In moments of extreme depression he had sometimes imagined that he could
detect a common strangeness in their eyes, particularly in the eyes of the two
Americans. Was it simply craziness, as he sometimes thought in his most
cynical moods? Or was he able to glimpse a subtle manifestation of some weird,
unbalanced force that he had often suspected of being human evolution in
action?
Once, and only once, Korolev had seen that look in his own eyes-on the day
he'd stepped onto the soil of the Coprates Basin. The Martian sunlight,
glinting within his helmet visor, had shown him the reflection of two steady,
alien eyes-fearless, yet driven-and the quiet, secret shock of it, he now
realized, had been his life's most memorable, most transcendental moment.

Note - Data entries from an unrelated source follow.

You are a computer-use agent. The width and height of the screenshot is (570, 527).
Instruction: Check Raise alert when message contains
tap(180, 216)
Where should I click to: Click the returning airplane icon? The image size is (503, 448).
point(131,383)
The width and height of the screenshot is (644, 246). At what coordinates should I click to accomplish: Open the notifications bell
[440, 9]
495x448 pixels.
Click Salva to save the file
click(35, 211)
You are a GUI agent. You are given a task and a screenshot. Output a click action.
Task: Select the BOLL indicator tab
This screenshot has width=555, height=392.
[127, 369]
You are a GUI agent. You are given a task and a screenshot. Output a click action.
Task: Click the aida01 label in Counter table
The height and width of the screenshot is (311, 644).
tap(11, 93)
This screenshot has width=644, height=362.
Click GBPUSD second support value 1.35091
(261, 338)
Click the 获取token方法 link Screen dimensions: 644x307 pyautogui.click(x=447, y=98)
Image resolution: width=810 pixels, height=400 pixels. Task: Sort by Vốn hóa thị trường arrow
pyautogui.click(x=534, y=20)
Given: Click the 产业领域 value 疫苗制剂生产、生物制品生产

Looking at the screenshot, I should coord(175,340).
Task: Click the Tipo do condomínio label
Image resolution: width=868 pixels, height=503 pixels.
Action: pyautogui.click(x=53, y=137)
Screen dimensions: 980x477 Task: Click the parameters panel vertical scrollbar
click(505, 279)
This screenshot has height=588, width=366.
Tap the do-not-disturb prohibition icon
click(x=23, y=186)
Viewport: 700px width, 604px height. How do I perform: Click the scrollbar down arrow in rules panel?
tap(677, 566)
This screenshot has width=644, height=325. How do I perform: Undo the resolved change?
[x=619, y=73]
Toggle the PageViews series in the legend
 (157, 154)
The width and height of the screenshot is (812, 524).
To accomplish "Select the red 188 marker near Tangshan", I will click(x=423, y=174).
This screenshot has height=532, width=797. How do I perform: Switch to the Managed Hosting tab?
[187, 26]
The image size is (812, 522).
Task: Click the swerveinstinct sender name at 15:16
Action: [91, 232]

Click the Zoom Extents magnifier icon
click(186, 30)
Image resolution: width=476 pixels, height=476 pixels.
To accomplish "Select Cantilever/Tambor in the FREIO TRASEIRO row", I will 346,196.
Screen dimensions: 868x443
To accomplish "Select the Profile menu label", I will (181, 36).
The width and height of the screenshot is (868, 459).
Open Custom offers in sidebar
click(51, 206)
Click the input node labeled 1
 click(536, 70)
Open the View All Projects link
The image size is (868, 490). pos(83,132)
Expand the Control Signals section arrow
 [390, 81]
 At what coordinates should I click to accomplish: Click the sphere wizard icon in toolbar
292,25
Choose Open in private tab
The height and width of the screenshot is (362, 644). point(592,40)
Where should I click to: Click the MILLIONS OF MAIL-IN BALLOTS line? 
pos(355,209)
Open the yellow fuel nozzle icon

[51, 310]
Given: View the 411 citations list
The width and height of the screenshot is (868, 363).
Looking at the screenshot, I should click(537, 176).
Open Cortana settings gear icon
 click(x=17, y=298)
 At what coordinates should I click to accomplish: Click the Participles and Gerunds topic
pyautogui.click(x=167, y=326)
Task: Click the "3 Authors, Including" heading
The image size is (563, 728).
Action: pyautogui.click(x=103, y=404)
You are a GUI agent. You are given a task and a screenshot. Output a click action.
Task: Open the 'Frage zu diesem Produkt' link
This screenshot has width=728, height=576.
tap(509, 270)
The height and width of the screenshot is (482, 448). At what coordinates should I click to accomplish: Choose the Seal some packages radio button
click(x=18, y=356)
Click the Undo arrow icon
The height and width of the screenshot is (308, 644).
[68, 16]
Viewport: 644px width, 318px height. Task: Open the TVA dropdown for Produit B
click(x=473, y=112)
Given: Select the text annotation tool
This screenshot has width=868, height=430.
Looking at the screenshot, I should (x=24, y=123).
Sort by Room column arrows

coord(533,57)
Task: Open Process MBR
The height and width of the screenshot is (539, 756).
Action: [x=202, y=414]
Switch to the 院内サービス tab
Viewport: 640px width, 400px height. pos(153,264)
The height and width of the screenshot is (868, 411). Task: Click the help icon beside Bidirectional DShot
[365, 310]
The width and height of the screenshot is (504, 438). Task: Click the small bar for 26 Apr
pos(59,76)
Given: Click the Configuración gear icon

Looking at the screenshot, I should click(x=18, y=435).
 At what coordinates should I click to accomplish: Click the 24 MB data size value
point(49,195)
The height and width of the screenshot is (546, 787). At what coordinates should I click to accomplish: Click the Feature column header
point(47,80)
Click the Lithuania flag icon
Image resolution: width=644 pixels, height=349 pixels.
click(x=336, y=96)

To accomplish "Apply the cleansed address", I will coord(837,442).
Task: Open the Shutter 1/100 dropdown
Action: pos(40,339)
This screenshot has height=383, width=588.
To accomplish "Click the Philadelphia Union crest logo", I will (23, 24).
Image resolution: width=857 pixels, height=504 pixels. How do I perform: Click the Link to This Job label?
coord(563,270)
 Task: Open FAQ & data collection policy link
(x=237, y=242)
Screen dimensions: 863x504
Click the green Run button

Above the portraits, oily and inert, was a painting that depicted the landing
in colors that reminded him of borscht and gravy, the Martian landscape
reduced to the idealistic kitsch of Soviet Socialist realism. The artist had
posed the suited figure beside the lander with all of the official style's
deeply sincere vulgarity.
Feeling tainted, he awaited the arrival of Yefremov, the KGB man, Kosmograd's
Political Officer.
When Yefremov finally entered the Salyut, Korolev noted the split lip and the
fresh bruises on the man's throat. He wore a blue Kansai jump suit of Japanese
silk
and stylish Italian deck shoes. He coughed politely. "Good morning, Comrade
Colonel."
Korolev stared. He allowed the silence to lengthen. "Yefremov," he said
heavily, "I am not happy with you."
Yefremov reddened, but he held his gaze. "Let us speak frankly to each other,
Colonel, as Russian to Russian. It was not, of course, intended for you."
"The Fear, Yefremov?"
"The beta-carboline, yes. I you hadn't pandered to their antisocial actions,
if you hadn't accepted their bribe, it would not have happened."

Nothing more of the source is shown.